* EXERCISE:
In the listing below, reproduce every line without changes, beginning with the line that contains "Where should I click to: Click the undo" and continuing through the end of the listing.

(Data records)

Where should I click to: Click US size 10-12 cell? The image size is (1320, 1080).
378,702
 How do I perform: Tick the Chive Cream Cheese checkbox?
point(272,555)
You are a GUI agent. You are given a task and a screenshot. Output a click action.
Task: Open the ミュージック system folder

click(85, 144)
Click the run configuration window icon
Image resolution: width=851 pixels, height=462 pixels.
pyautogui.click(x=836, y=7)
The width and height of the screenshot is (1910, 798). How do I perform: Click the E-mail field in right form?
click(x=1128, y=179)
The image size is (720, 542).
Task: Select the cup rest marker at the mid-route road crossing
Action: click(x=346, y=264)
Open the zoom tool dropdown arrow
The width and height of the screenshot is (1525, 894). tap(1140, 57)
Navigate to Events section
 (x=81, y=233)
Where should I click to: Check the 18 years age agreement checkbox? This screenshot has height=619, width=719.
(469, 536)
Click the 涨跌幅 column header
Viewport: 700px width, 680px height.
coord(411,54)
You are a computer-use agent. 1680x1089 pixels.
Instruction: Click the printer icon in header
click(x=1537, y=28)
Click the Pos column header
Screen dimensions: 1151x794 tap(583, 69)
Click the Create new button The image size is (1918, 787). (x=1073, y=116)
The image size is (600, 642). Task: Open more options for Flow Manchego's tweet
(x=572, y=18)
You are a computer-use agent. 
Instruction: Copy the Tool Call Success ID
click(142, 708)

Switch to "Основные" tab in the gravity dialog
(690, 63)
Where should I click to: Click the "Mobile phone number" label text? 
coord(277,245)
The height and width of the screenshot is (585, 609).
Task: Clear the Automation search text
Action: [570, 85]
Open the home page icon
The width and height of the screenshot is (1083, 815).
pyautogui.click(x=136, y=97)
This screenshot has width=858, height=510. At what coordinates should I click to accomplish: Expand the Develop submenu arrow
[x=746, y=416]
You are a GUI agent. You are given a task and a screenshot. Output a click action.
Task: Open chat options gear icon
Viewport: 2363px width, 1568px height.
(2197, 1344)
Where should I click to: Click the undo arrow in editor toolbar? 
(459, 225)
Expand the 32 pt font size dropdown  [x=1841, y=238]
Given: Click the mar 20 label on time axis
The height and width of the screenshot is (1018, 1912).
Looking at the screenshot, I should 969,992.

* TASK OUTPUT:
Where should I click to: Click the undo arrow in editor toolbar? 
(459, 225)
Expand the 32 pt font size dropdown  [x=1841, y=238]
Given: Click the mar 20 label on time axis
The height and width of the screenshot is (1018, 1912).
Looking at the screenshot, I should 969,992.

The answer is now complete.